I listen to the clink of glass, the running water, the scrape of ceramic against ceramic. Jax is still facing the sink, hands buried in suds, like the conversation is just another chore he’s working through.

“You don’t date,” he says flatly, like it’s a fact he’s known for years, like gravity or the sky being blue.

I lean against the counter, arms crossed. “And what makes you so sure?”

He doesn’t even pause. “I am. I know. You don’t do relationships… not like that. So why the hell would you suggest it out of nowhere? With me especially?”

It hits like a teacher catching you lying in class. I hate that tone, hate feeling like a kid on the wrong end of a lecture. “I don’t know,” I mutter. “It just came out.”

He nods once, like he’s tucking the thought away, then suddenly dries his hands halfway through and turns to me. There’s a seriousness in his eyes now… and something else. Something I almost never see in him. Vulnerability, thin and dangerous, like a wire pulled too tight.

“You planning on staying after you shower?” he asks.

“No,” I say, because I already decided. “I saw you weren’t lying. About the drunk calls.” My chest feels tight even bringing it up. Shame chocking me. “I wouldn’t even be here if it wasn’t for them.” I shove my hands in my pockets, glance away. “But don’t worry, it won’t happen again. I had a lot on my mind. It was dumb. You don’t have to worry.”

A few strands of hair fall into my eye. Before I can fix it, Jax steps closer... drying off his hand on a towel, then he brushes them back with his fingers. His hand doesn’t drop....it settles warm and heavy against the back of my neck.

“Stay,” he says.

The way he says it....low, steady...nearly cracks me in half. I want to. God, I want to. But no.

I shake my head. “I can’t.”

“Of course you can.”

I swallow hard. “This’ll just start the cycle all over again. I don’t wanna do that.”
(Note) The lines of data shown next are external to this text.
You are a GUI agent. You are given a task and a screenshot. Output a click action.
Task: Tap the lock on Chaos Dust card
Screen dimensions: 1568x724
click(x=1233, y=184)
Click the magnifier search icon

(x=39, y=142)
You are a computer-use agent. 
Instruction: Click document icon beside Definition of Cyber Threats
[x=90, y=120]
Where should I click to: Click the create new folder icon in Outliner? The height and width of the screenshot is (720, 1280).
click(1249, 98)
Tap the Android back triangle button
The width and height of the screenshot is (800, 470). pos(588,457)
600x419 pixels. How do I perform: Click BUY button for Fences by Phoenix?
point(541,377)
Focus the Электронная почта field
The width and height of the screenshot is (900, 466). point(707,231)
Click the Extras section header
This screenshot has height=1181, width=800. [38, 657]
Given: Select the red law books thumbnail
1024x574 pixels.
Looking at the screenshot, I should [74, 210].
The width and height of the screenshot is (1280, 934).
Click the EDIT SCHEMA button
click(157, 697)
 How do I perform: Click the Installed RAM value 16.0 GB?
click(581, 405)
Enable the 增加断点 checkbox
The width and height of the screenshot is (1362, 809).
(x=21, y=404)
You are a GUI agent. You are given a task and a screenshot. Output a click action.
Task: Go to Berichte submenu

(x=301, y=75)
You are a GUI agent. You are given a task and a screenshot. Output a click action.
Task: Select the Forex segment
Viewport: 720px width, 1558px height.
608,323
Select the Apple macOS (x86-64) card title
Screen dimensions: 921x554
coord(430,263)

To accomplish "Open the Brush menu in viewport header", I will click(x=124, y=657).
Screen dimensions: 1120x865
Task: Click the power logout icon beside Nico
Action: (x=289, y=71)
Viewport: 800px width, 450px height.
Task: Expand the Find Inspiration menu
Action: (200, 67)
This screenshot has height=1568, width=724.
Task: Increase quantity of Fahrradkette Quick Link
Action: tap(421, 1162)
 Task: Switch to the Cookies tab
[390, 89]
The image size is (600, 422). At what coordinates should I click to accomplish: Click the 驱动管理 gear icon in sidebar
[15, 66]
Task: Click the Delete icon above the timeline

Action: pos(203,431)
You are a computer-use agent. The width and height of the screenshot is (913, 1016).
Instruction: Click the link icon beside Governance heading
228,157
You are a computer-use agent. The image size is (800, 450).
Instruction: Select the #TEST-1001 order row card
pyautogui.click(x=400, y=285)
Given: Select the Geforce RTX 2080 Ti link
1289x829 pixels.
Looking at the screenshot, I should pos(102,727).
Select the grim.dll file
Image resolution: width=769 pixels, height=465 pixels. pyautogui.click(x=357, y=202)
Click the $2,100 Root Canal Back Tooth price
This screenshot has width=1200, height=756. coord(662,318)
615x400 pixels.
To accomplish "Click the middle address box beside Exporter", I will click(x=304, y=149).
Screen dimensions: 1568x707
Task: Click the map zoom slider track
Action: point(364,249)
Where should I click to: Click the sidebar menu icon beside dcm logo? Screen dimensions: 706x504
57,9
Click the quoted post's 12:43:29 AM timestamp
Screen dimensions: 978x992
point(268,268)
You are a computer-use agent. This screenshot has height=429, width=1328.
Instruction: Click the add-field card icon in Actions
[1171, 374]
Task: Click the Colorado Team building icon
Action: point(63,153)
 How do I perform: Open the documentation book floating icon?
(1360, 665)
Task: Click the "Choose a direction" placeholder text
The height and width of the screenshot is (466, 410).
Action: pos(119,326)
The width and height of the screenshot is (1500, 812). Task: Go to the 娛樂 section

“Right,” he says, tone dipping into that lethal sarcasm. “’Cause you’re so at peace with the distance. It’s not fucking with you at all. Hence the drinking. And the calling me to say you can’t forget me.”

That gets under my skin fast. I take a step back, my pulse starting to jump. “What do you want me to say, Jax? I’m a fucking mess when it comes to you, alright? You screw with my head! There, I said it. Happy now?”

His expression doesn’t flicker. Doesn’t even blink. All he says is, “Then stay.”

“It’s Sunday,” he adds after a beat. “Not like you’ve got anything better to do.”

I let out a sharp laugh, not amused in the slightest. “That’s the only reason you want me to stay? Because it’s the weekend and you’re bored?”

“No,” he says, stepping in again. “I want you to stay because I like having you around. I like having you close.”

My chest aches in a way I wish I could turn off. If we’re laying cards on the table, then fine....I’m throwing mine down.

“Since we’re being so damn open,” I say, voice tight, “is that all you like? My company?”

He doesn’t answer.

“Because I hate this,” I continue, the words coming harder now. “The mixed signals. The push and pull. I just want to know where the hell we stand. At least I can admit it...I like you.” I force myself to hold his gaze, every muscle in my body wound tight. “Do you like me too, Jax?”

The silence between us is thick enough to choke on.